(Collected data entries)
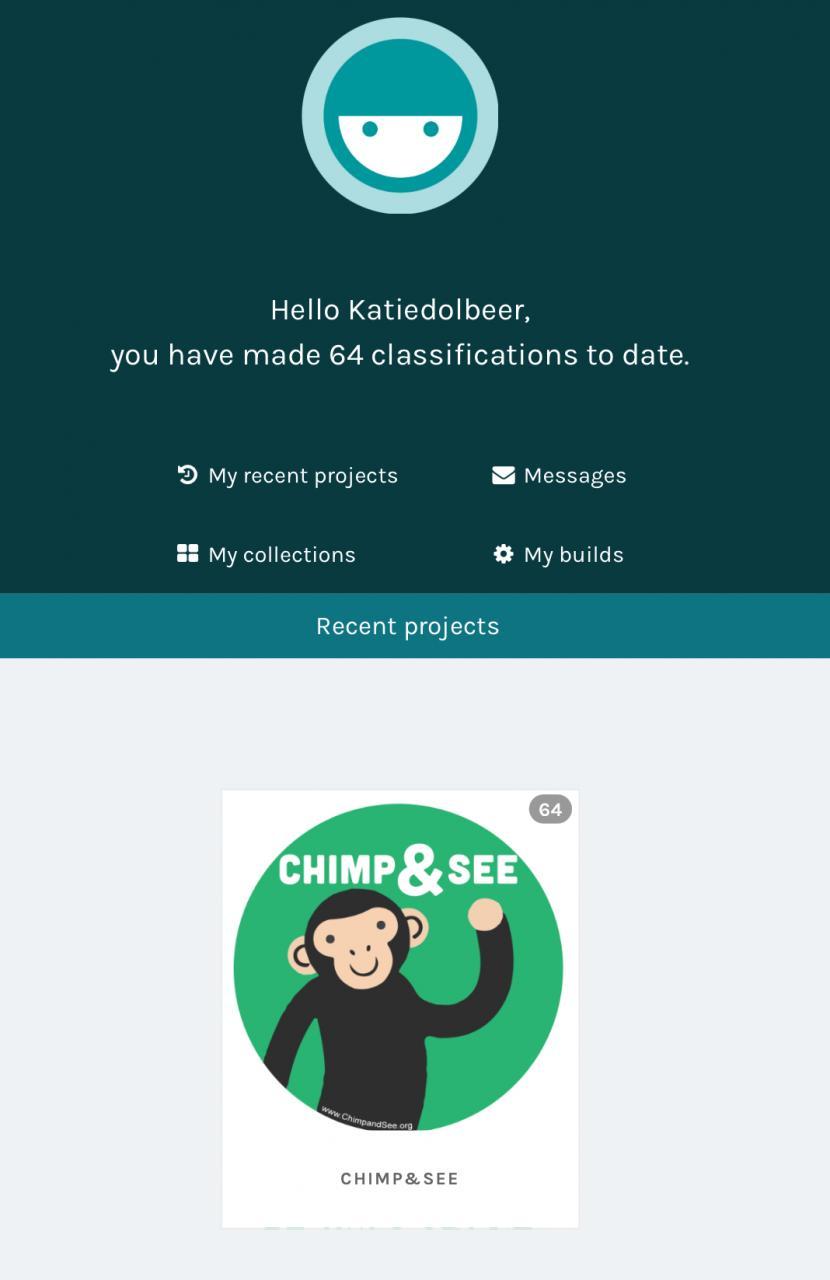Go to My collections
This screenshot has width=830, height=1280.
pos(281,555)
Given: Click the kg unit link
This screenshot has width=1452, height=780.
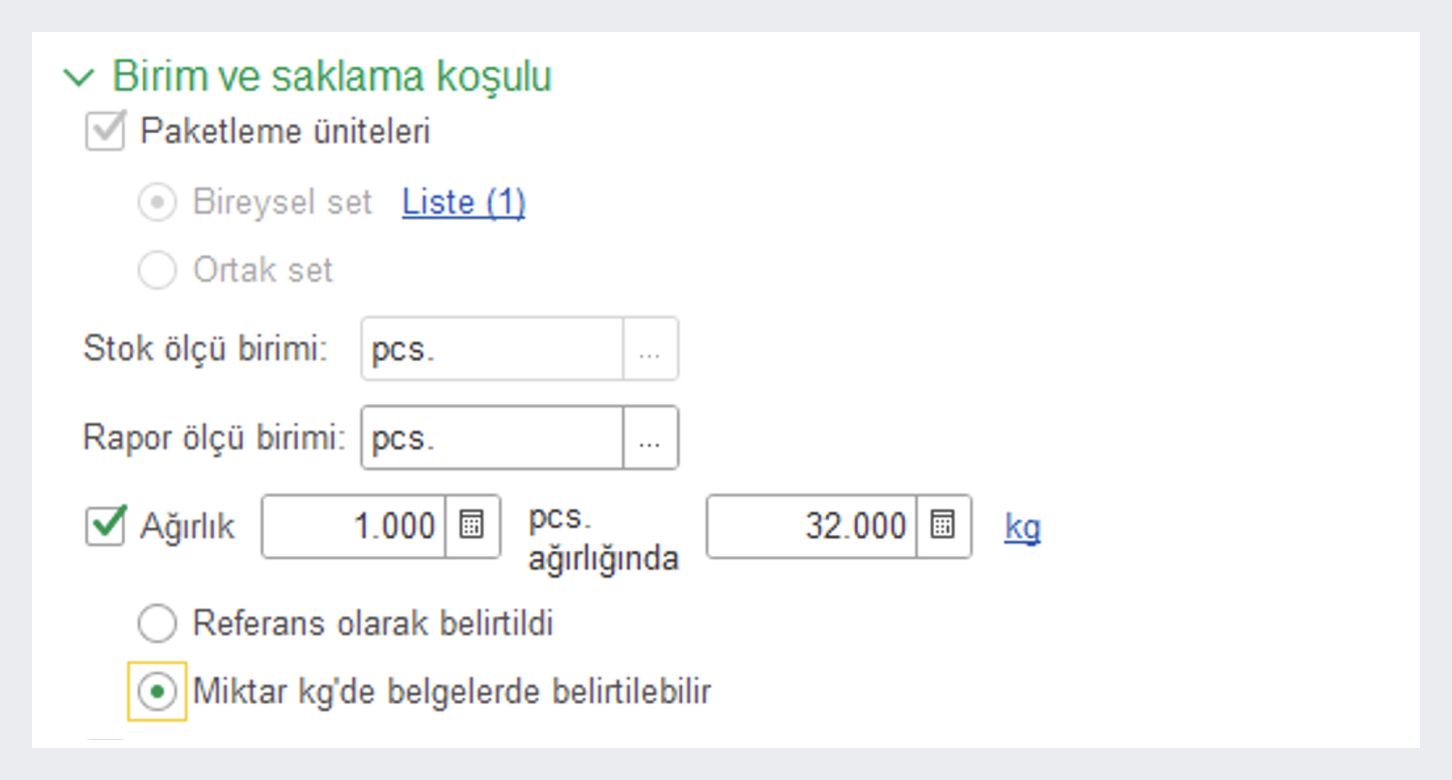Looking at the screenshot, I should click(x=1022, y=527).
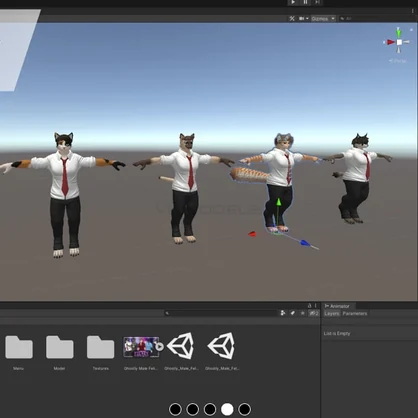Open the scene view kebab options menu
The width and height of the screenshot is (418, 418).
click(412, 11)
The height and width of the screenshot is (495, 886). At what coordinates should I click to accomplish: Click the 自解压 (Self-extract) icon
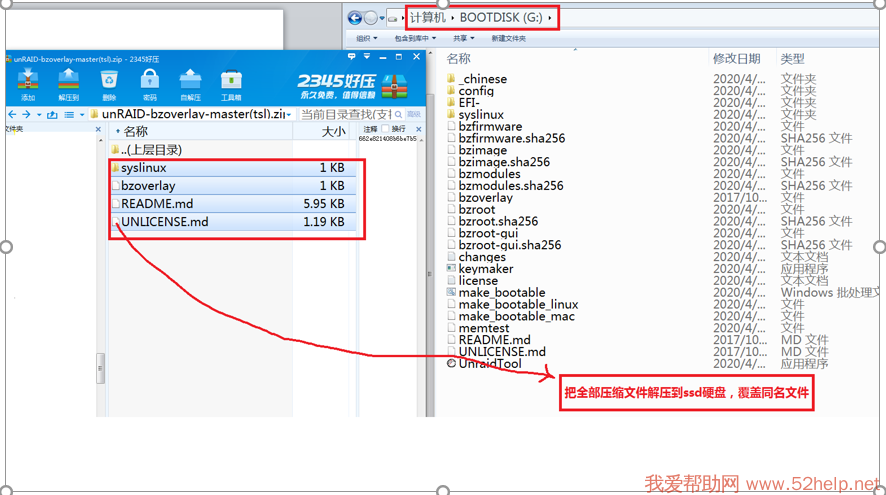click(x=190, y=84)
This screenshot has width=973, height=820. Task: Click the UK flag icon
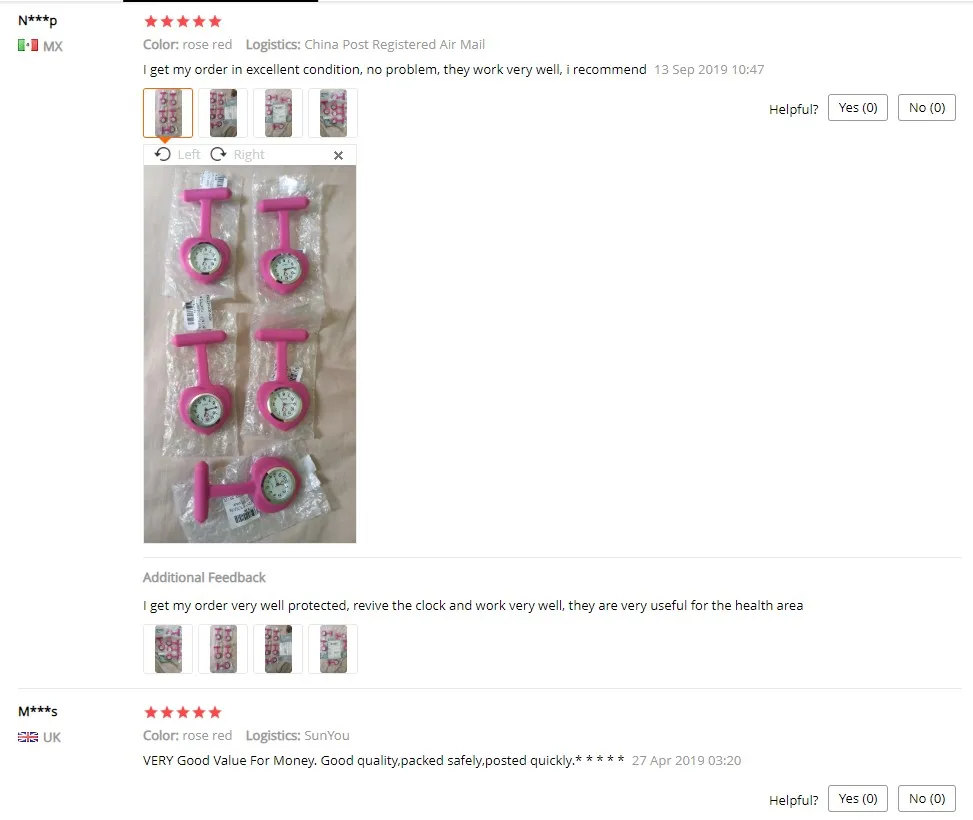click(x=28, y=737)
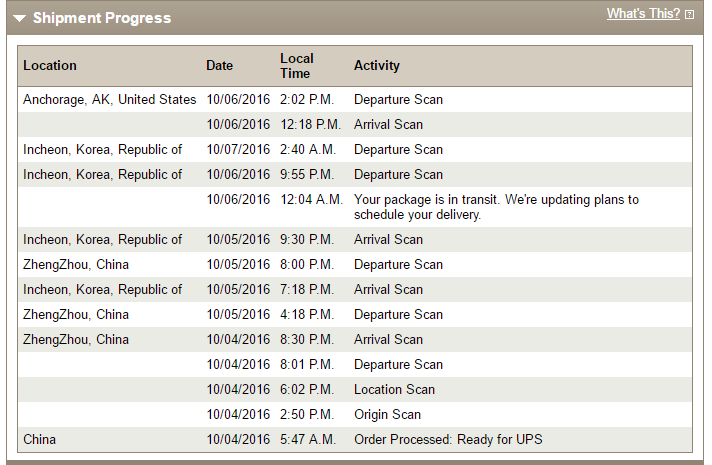Click the What's This? link
This screenshot has height=465, width=712.
(x=642, y=14)
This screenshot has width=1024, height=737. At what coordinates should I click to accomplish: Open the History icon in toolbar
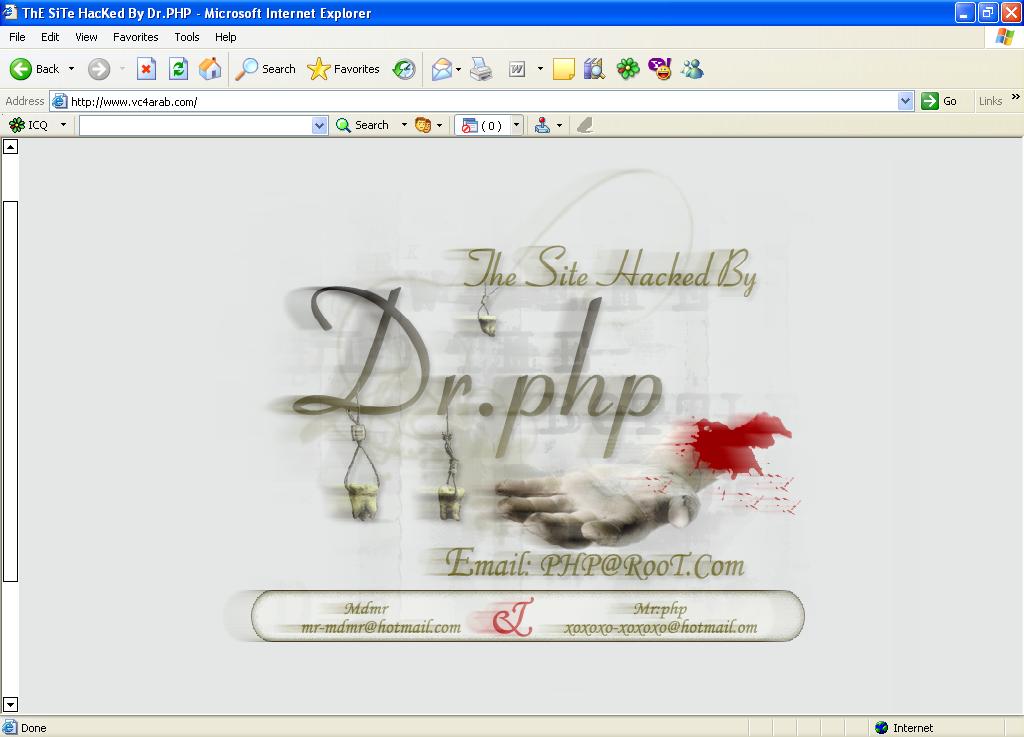[x=404, y=69]
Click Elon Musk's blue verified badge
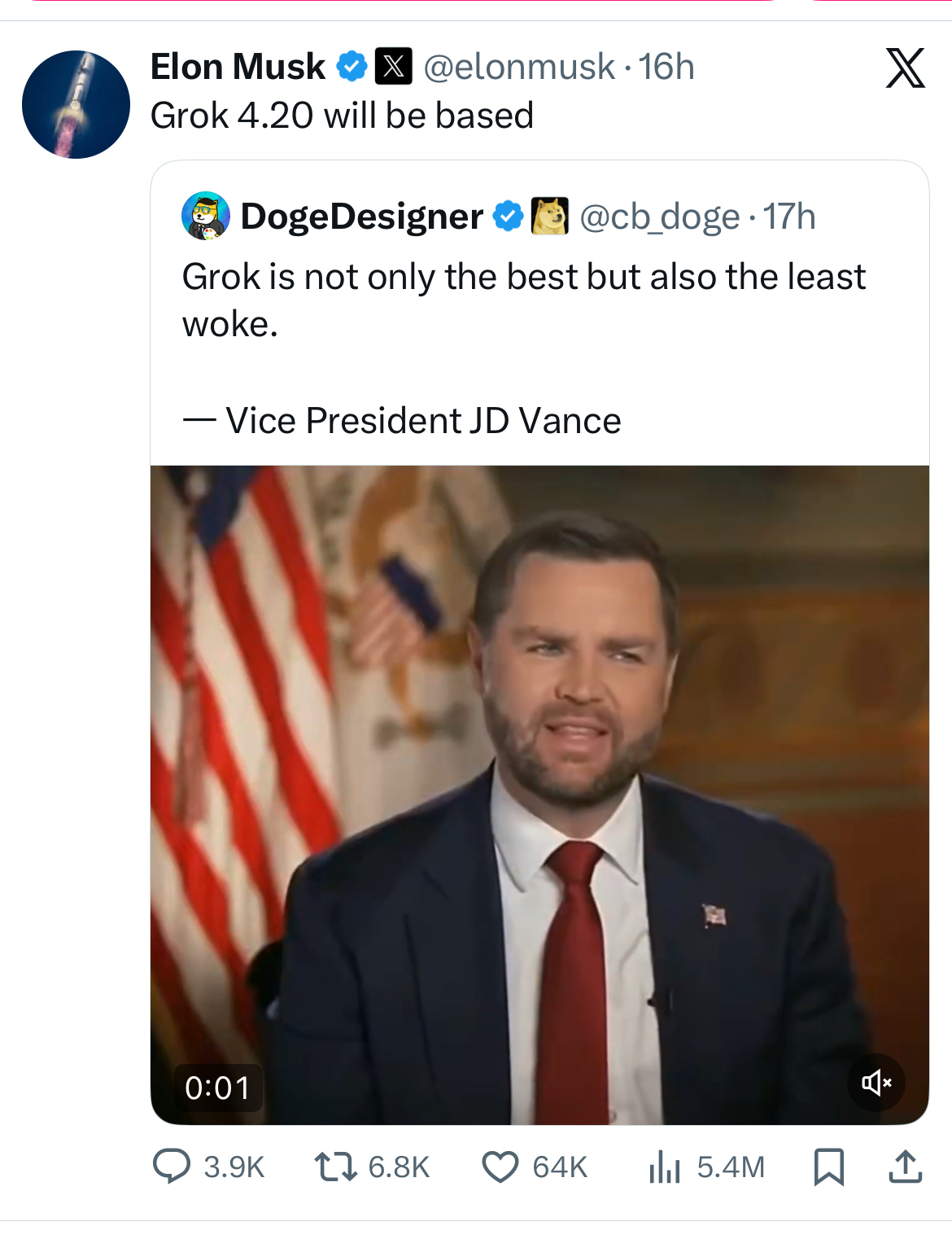The image size is (952, 1239). pyautogui.click(x=352, y=67)
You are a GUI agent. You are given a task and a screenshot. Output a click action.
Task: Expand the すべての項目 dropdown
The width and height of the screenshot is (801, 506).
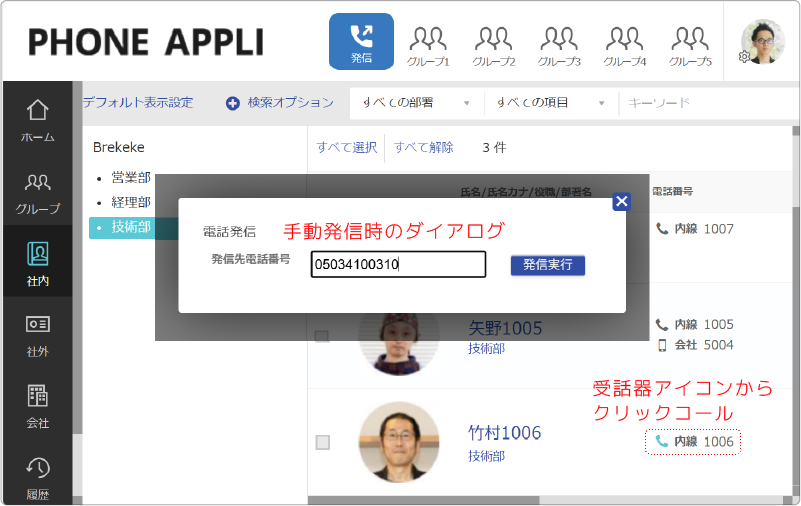(551, 103)
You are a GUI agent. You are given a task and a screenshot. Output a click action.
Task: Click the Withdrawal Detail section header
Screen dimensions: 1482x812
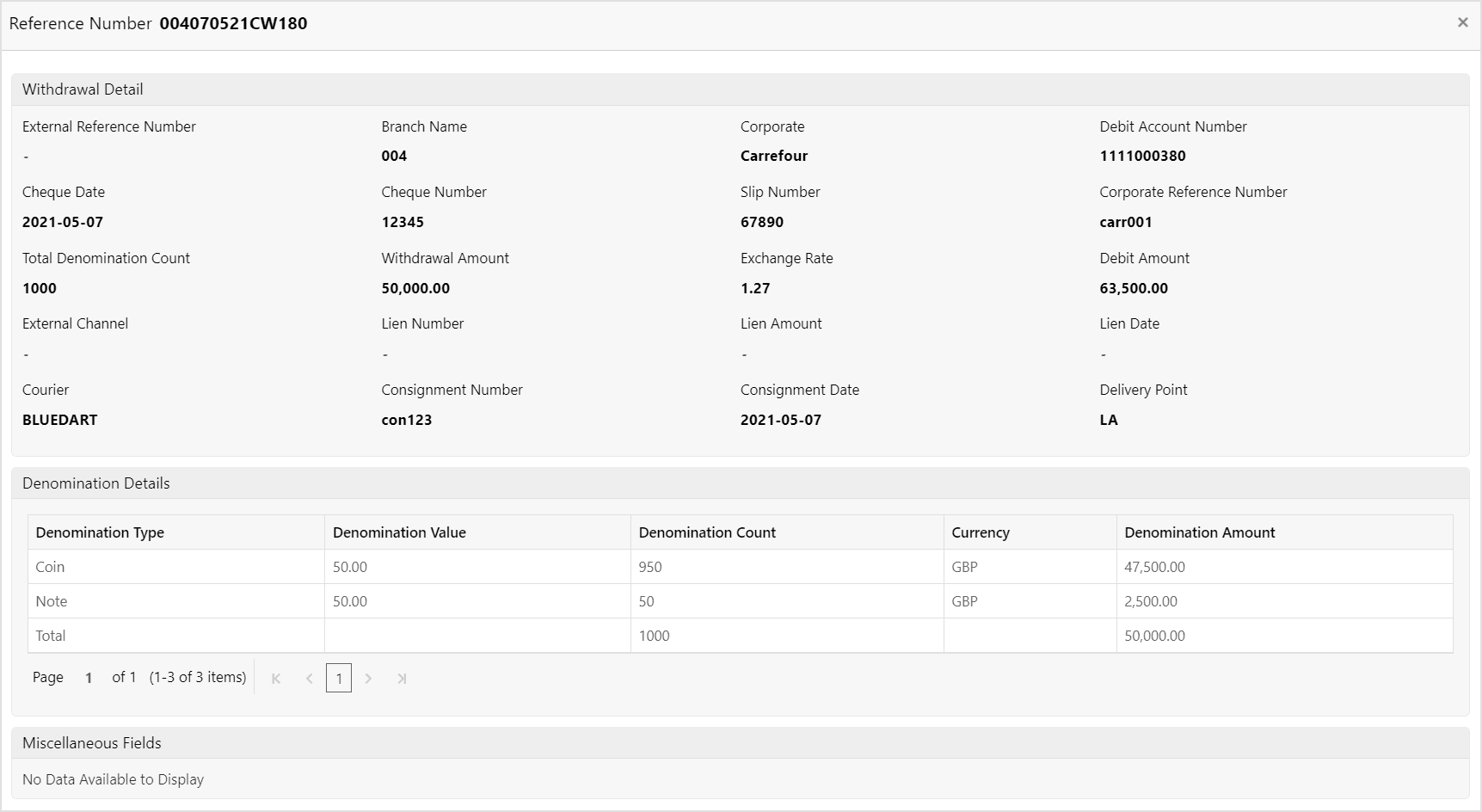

EXERCISE OBJECTIVE. Copy out, without any pictures, the lines of the records above from the one containing "The height and" through the final line, both ends included.

SOLUTION FOR THIS EXERCISE.
The height and width of the screenshot is (495, 886). At what coordinates should I click to accomplish: Click the 自解压 (Self-extract) icon
click(x=190, y=84)
This screenshot has width=973, height=820. Task: Click the UK flag icon
click(x=28, y=737)
Click the What's This? link
This screenshot has height=465, width=712.
(x=642, y=14)
This screenshot has width=1024, height=737. At what coordinates should I click to accomplish: Open the History icon in toolbar
[x=404, y=69]
Click Elon Musk's blue verified badge
The image size is (952, 1239). pyautogui.click(x=352, y=67)
You are a GUI agent. You are given a task and a screenshot. Output a click action.
Task: Expand the すべての項目 dropdown
The width and height of the screenshot is (801, 506).
(551, 103)
You are a GUI agent. You are given a task and a screenshot. Output a click action.
Task: Click the Withdrawal Detail section header
Screen dimensions: 1482x812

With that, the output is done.